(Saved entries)
▶
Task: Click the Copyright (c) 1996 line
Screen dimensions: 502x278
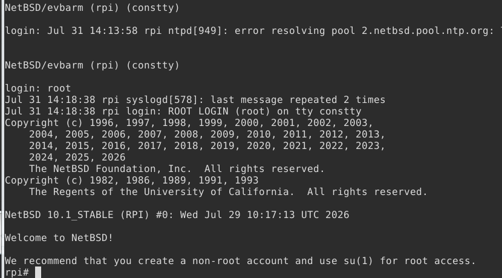Action: [x=189, y=123]
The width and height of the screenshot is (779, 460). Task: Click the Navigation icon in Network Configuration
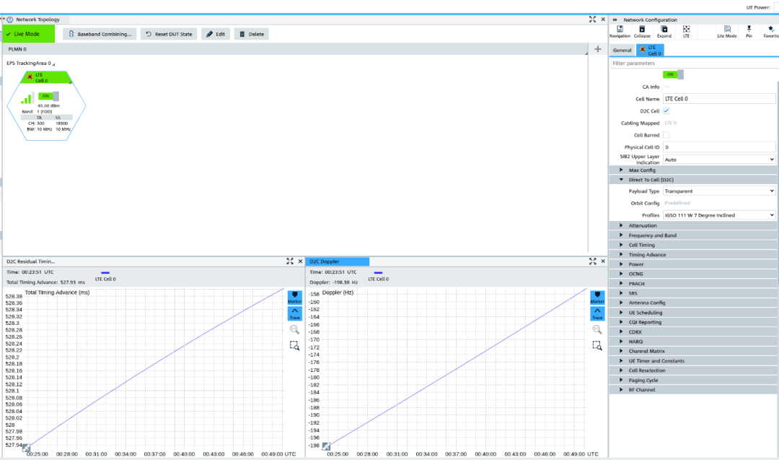point(620,31)

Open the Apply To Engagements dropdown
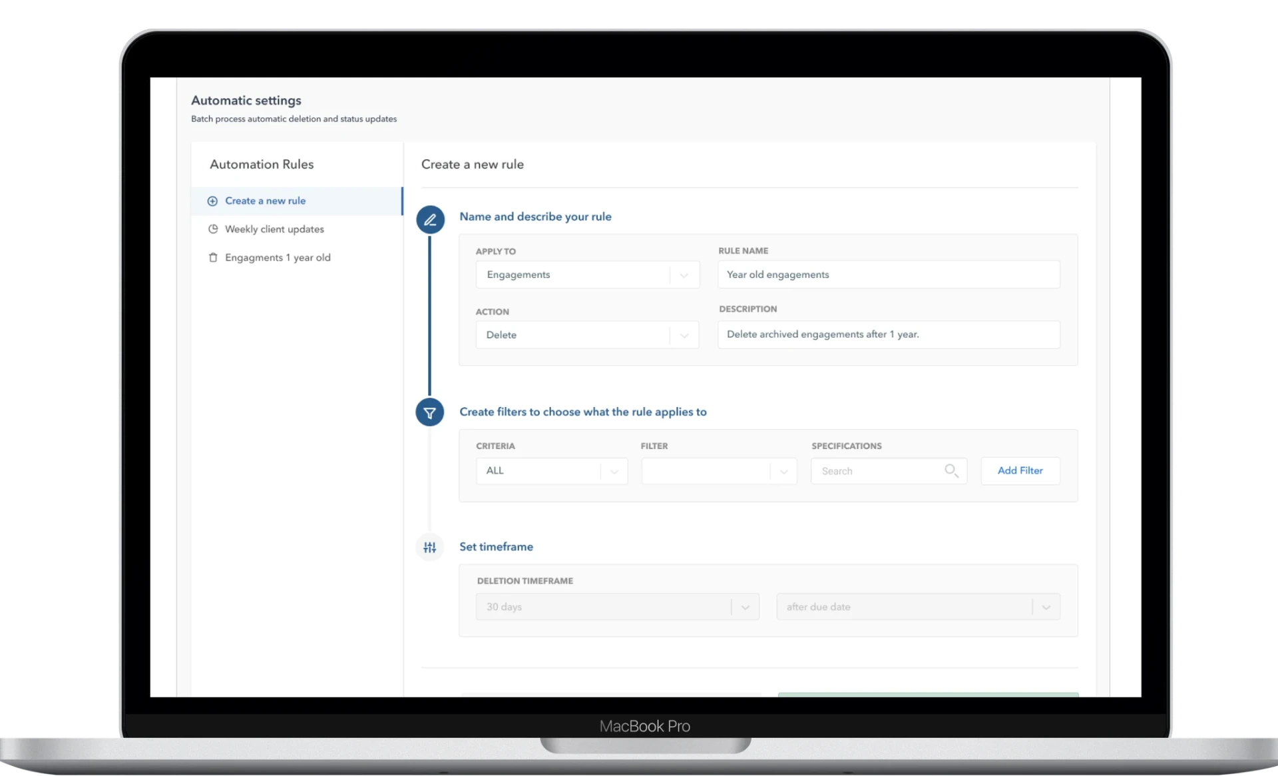[x=588, y=274]
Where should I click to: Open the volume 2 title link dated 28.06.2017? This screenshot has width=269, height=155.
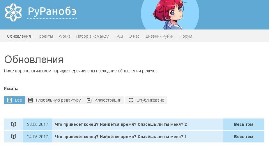(121, 124)
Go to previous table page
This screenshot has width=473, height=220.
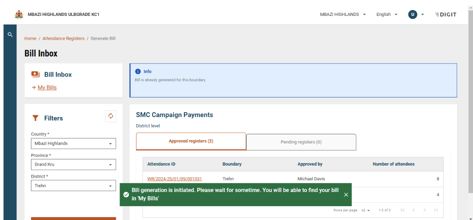tap(414, 210)
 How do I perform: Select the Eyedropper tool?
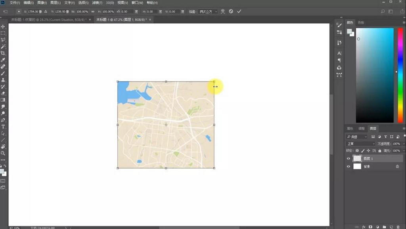click(3, 60)
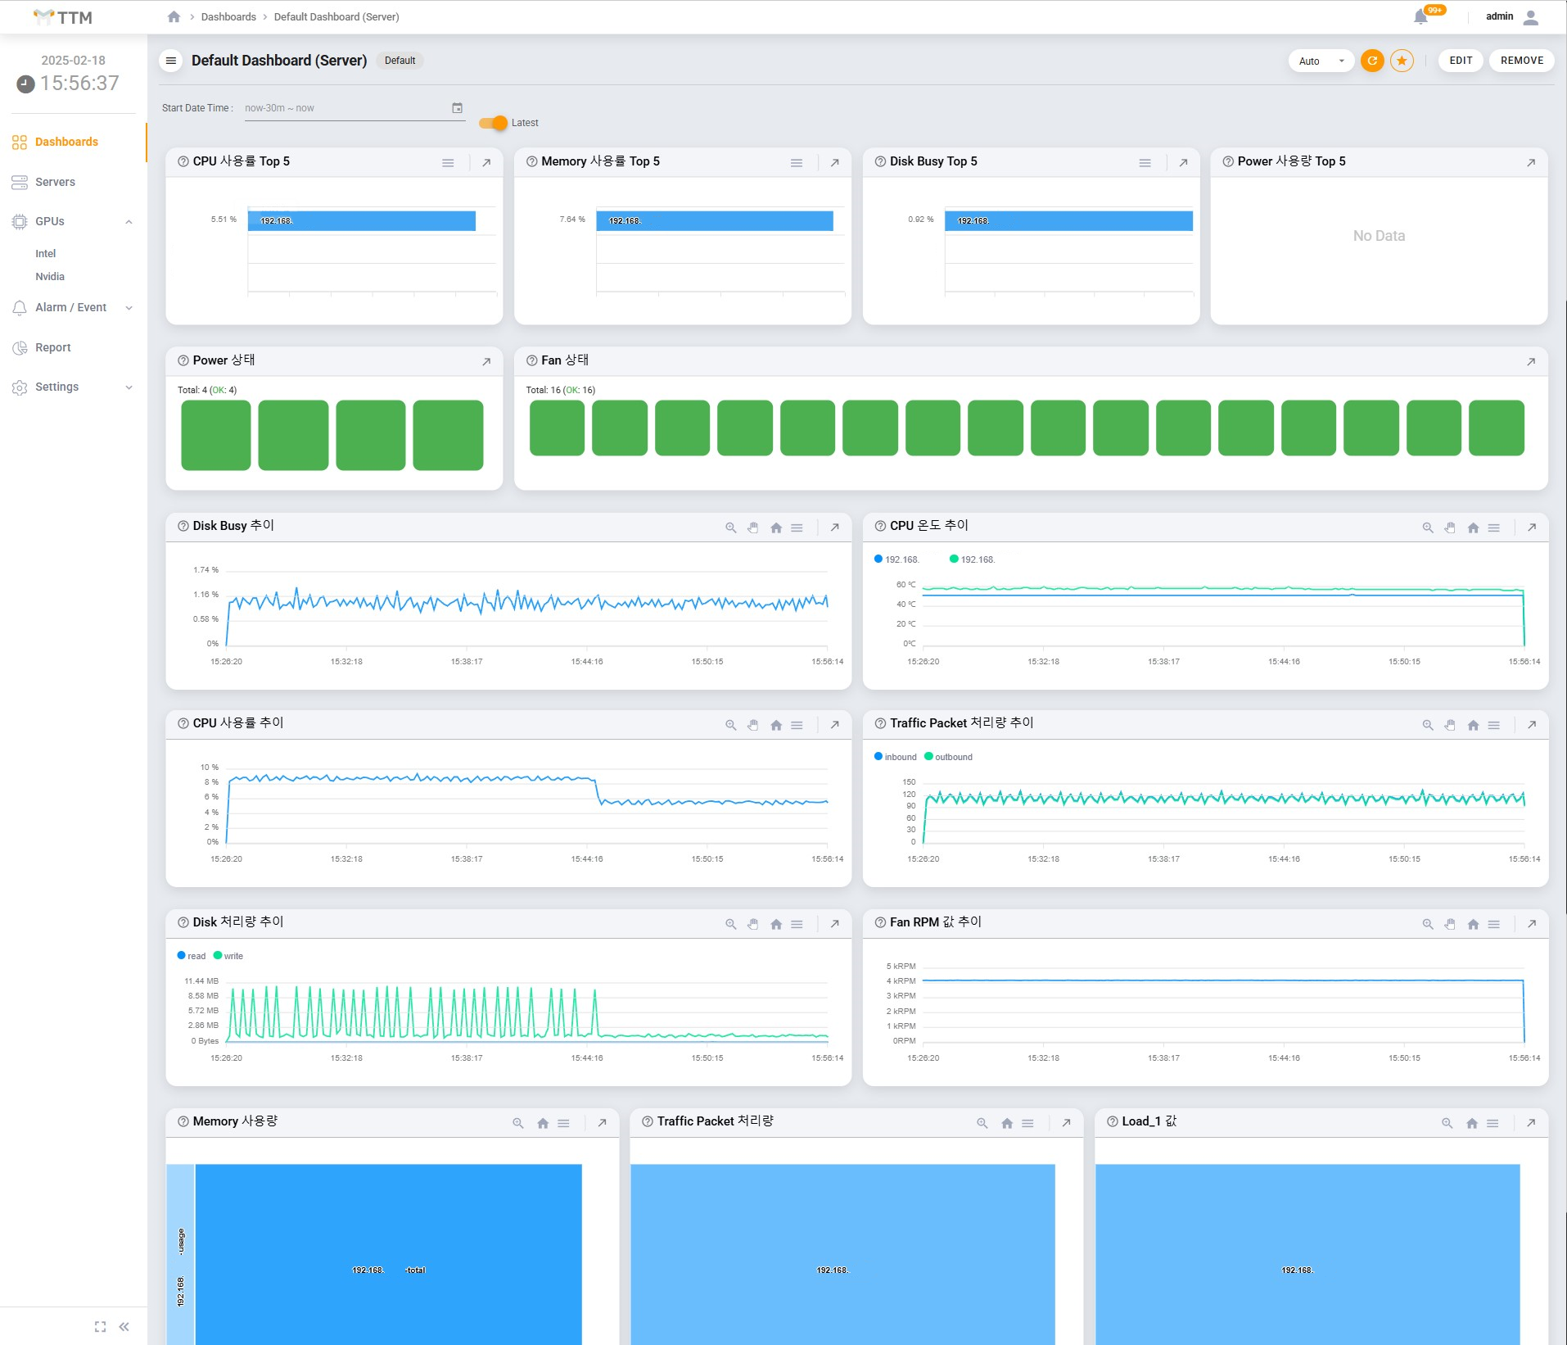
◀
HOW TO COMPLETE THIS TASK — Exact copy, no pictures: please print every record above as written.

SOLVED PROBLEM —
Task: Click the Copyright (c) 1996 line
Screen dimensions: 502x278
Action: [x=189, y=123]
The width and height of the screenshot is (779, 460). Task: Click the Navigation icon in Network Configuration
point(620,31)

Open the Apply To Engagements dropdown
[x=588, y=274]
Where should I click to: Open the volume 2 title link dated 28.06.2017? This screenshot has width=269, height=155.
(121, 124)
Go to previous table page
This screenshot has width=473, height=220.
tap(414, 210)
 How do I perform: Select the Eyedropper tool?
click(3, 60)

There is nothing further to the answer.